■ YOUR ASSIGNMENT
Put the entries from the line containing "Identify the location of description-line: sélection" to the line containing "(826, 195)." into a numbered list, one line per item and no blank lines.
+++ STORED DATA +++
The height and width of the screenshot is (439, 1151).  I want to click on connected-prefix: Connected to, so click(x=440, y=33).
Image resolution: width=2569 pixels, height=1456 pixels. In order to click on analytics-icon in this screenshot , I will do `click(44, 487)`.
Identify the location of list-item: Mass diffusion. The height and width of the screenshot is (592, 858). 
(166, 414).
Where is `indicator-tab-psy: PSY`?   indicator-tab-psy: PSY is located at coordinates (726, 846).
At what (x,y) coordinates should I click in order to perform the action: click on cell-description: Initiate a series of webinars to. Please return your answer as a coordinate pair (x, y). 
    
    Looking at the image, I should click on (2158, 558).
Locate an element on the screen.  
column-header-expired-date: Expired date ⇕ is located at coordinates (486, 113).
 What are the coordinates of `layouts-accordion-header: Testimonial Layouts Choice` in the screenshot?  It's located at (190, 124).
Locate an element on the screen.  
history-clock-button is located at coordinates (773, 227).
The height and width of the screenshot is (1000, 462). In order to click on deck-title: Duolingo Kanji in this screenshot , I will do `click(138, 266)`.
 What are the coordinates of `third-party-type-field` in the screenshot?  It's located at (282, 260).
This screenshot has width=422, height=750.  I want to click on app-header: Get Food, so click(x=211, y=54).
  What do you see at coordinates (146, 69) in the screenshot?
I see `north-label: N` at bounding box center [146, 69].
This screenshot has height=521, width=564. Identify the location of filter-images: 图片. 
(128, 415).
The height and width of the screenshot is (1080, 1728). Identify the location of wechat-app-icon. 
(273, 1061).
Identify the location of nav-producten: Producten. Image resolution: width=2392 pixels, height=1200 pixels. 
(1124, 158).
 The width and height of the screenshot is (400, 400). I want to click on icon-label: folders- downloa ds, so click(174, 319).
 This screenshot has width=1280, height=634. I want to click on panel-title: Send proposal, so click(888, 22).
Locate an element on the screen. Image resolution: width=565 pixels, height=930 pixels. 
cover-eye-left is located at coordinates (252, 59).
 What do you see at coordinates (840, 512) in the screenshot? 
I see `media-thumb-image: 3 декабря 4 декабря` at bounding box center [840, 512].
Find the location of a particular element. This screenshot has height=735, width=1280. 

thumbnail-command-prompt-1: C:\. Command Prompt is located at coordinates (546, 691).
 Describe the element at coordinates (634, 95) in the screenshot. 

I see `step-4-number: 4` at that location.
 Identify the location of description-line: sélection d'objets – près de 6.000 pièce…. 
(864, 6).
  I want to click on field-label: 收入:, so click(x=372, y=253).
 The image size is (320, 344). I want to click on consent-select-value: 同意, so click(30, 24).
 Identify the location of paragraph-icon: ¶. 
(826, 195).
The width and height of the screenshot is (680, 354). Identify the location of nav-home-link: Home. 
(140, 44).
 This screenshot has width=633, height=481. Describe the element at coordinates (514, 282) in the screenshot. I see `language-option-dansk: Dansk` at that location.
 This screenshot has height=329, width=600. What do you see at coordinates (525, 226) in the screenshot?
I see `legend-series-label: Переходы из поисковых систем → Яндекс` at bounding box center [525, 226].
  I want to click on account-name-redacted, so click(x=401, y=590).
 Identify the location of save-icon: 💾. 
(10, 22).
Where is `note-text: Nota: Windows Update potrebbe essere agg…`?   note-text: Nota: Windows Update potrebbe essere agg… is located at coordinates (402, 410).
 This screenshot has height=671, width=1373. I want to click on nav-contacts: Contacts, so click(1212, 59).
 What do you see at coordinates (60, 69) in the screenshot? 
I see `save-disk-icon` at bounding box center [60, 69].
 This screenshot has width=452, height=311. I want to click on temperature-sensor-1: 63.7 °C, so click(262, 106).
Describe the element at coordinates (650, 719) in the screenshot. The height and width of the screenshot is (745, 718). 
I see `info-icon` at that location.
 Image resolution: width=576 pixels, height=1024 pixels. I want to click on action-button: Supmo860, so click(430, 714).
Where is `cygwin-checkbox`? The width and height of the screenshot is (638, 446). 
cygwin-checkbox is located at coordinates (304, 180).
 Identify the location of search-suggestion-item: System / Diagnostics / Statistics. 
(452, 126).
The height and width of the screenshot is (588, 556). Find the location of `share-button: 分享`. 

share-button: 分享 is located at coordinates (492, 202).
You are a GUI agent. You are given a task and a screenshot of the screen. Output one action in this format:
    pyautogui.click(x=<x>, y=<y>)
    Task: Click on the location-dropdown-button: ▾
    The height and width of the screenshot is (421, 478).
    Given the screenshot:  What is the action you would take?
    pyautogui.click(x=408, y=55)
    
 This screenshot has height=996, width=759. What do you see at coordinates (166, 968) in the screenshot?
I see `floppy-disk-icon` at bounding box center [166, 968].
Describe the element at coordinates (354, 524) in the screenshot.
+++
■ ANSWER TO THIS TASK
1.  Identify the location of description-line: sélection d'objets – près de 6.000 pièce…. 
2. (864, 6).
3.   I want to click on field-label: 收入:, so click(x=372, y=253).
4.  The image size is (320, 344). I want to click on consent-select-value: 同意, so click(30, 24).
5.  Identify the location of paragraph-icon: ¶. 
6. (826, 195).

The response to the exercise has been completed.